◆ TASK GOAL: Go through the records, and copy each line in which the string "breadcrumb" is present.

◆ Pixel coordinate grounding data:
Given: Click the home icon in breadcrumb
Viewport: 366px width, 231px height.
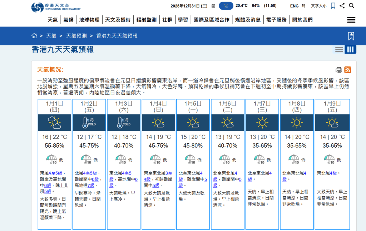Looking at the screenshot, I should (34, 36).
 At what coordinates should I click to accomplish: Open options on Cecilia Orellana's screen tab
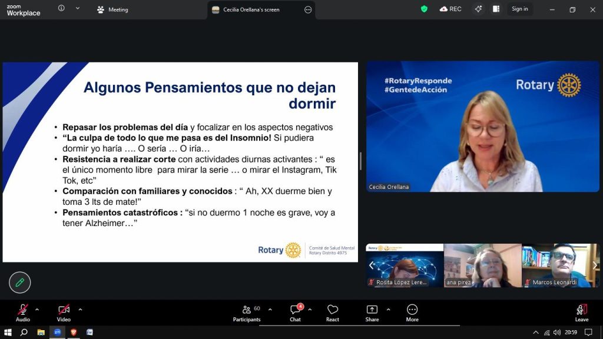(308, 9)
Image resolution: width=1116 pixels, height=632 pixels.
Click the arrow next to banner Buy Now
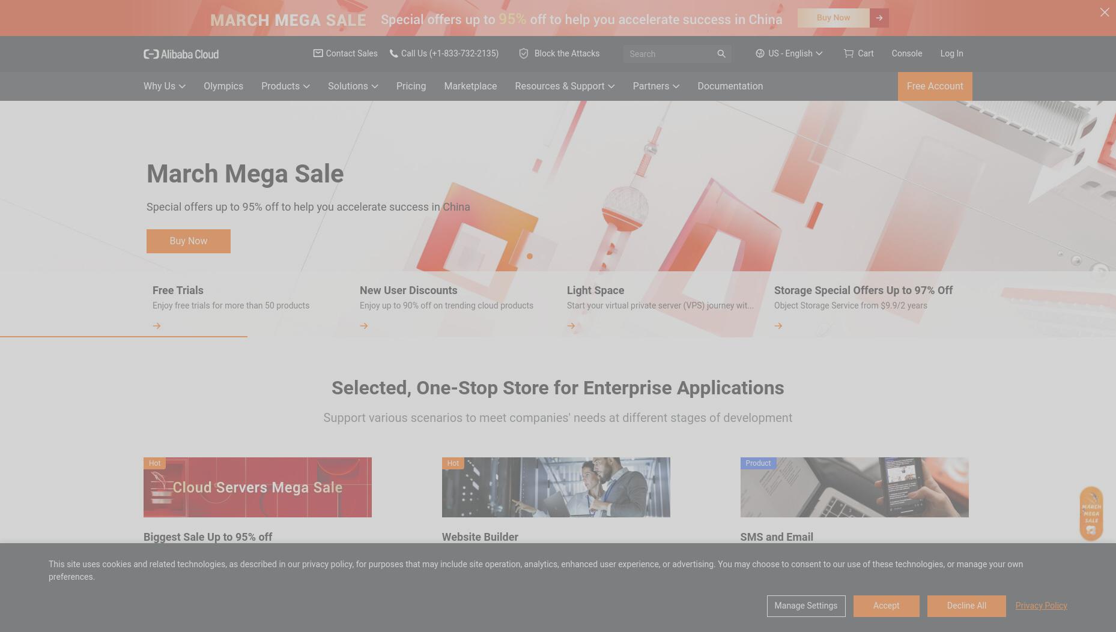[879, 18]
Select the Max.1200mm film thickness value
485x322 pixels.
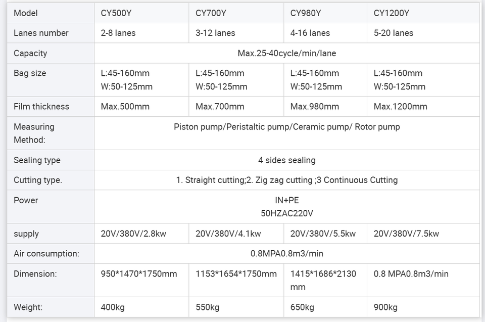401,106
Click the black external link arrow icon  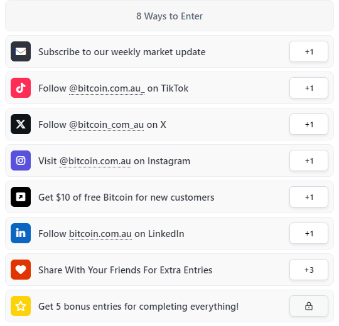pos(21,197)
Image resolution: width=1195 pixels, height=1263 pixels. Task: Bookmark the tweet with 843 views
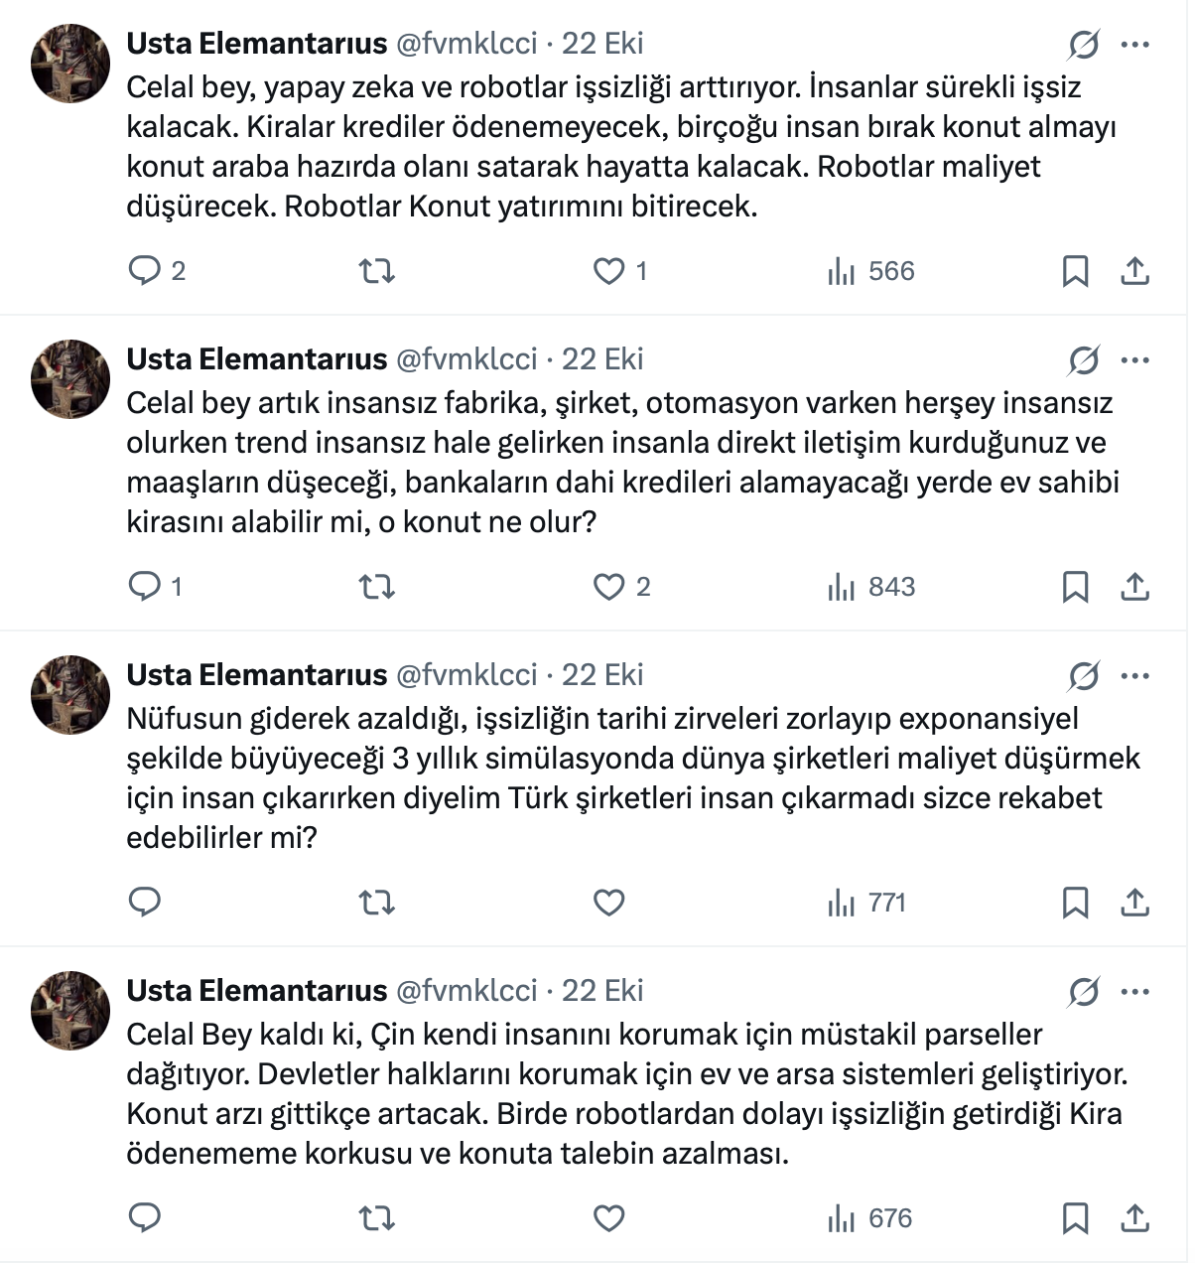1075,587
* * *
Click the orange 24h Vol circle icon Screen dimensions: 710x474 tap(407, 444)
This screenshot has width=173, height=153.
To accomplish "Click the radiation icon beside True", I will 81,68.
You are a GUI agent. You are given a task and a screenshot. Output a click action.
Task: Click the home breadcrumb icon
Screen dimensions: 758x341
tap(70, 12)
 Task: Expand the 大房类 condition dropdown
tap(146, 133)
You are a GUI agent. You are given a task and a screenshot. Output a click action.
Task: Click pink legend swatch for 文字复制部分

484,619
==
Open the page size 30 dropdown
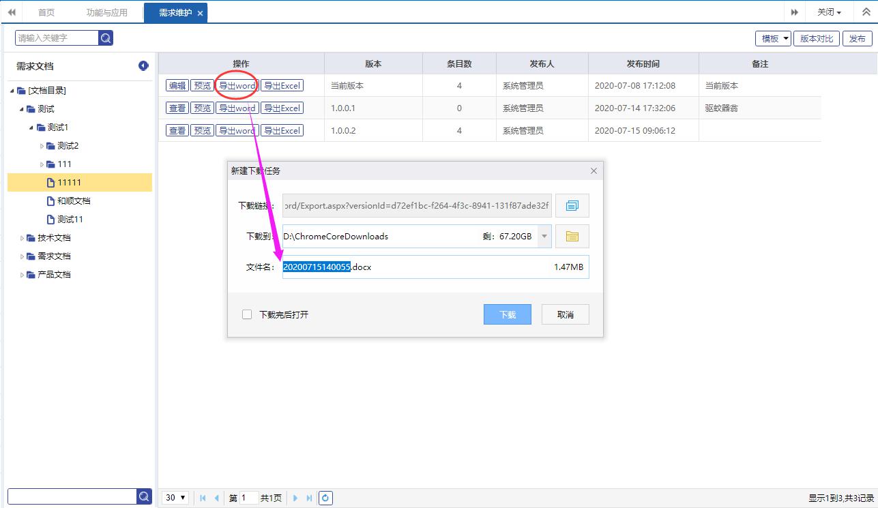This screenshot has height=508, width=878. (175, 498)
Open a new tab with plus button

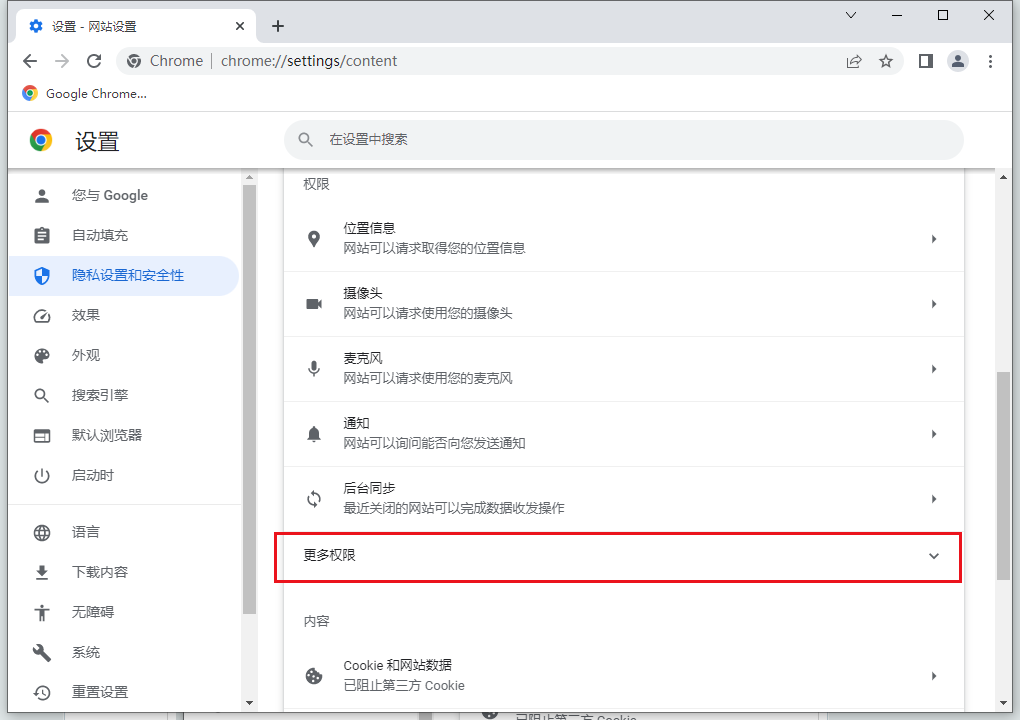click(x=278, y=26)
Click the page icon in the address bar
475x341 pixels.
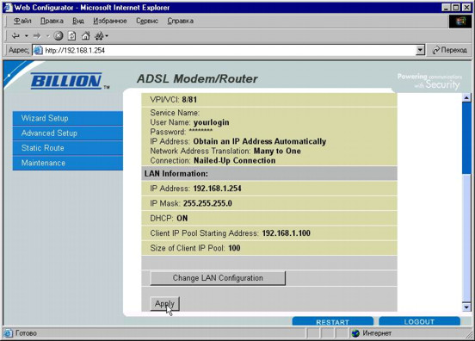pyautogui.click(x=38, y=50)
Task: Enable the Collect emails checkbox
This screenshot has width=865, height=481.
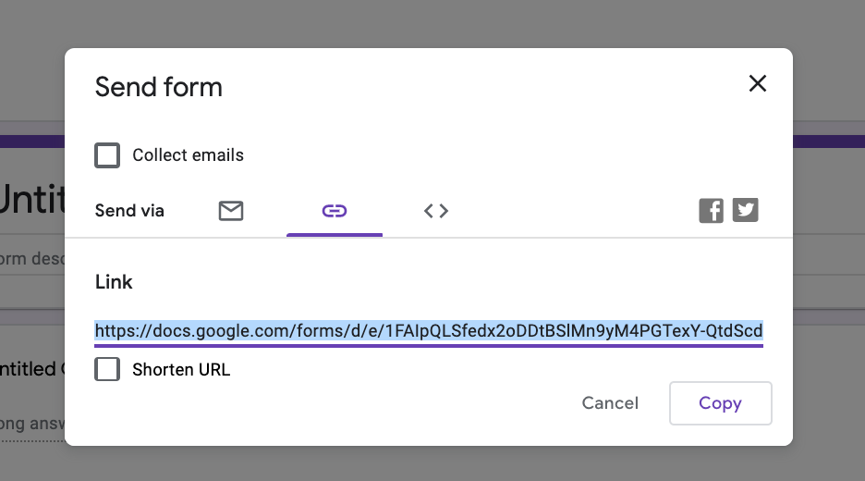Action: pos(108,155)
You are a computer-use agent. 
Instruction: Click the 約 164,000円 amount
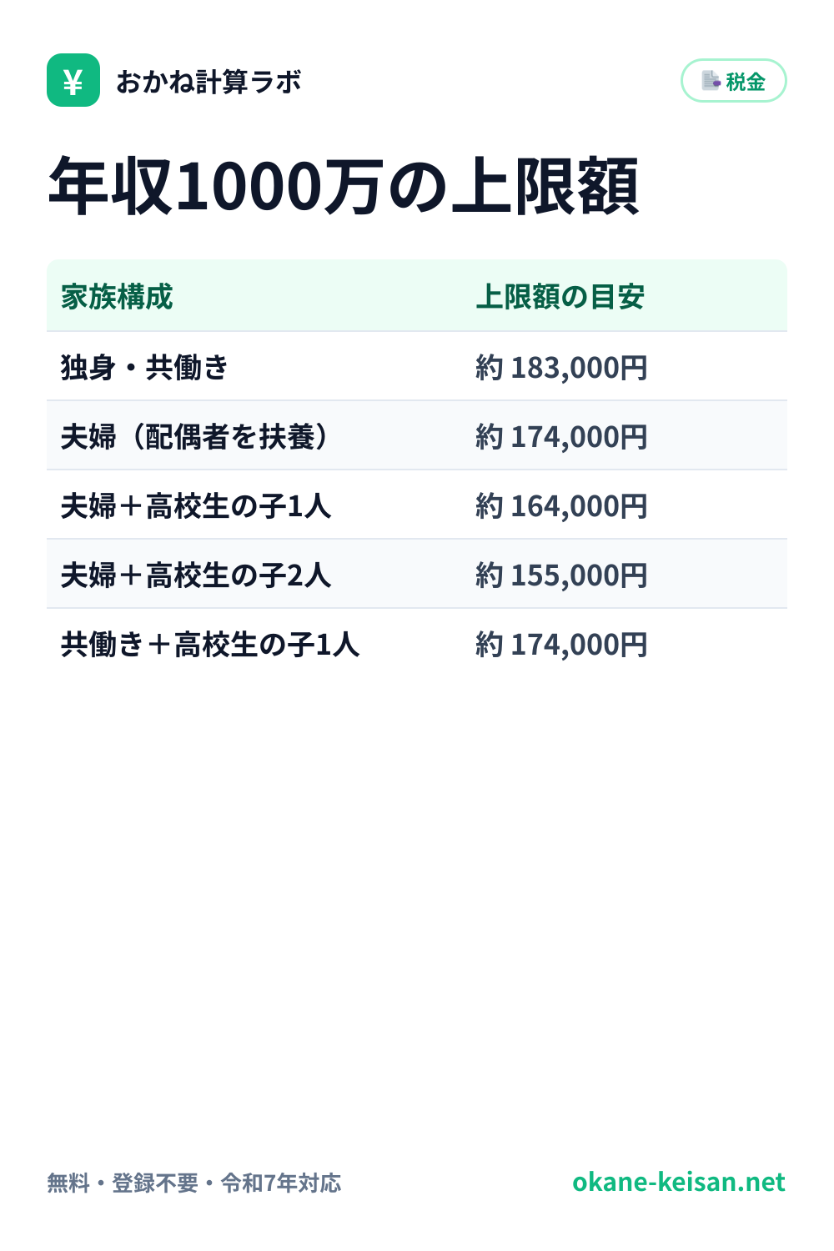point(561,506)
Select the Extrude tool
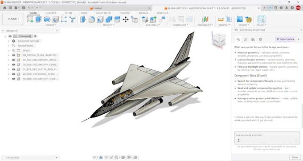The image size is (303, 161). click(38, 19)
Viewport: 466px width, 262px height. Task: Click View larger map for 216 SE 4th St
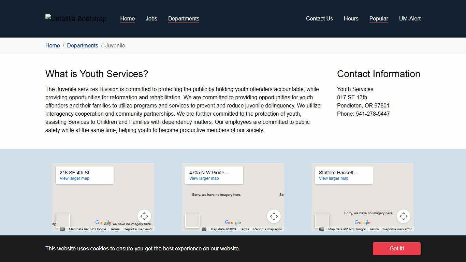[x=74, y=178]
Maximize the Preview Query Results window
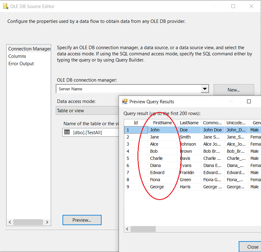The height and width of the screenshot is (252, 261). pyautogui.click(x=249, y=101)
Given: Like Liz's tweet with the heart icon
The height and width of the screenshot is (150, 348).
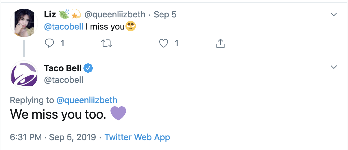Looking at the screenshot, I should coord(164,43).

◆ REPLY TO THE TASK:
Given: Click the home icon in breadcrumb
Task: Click the home breadcrumb icon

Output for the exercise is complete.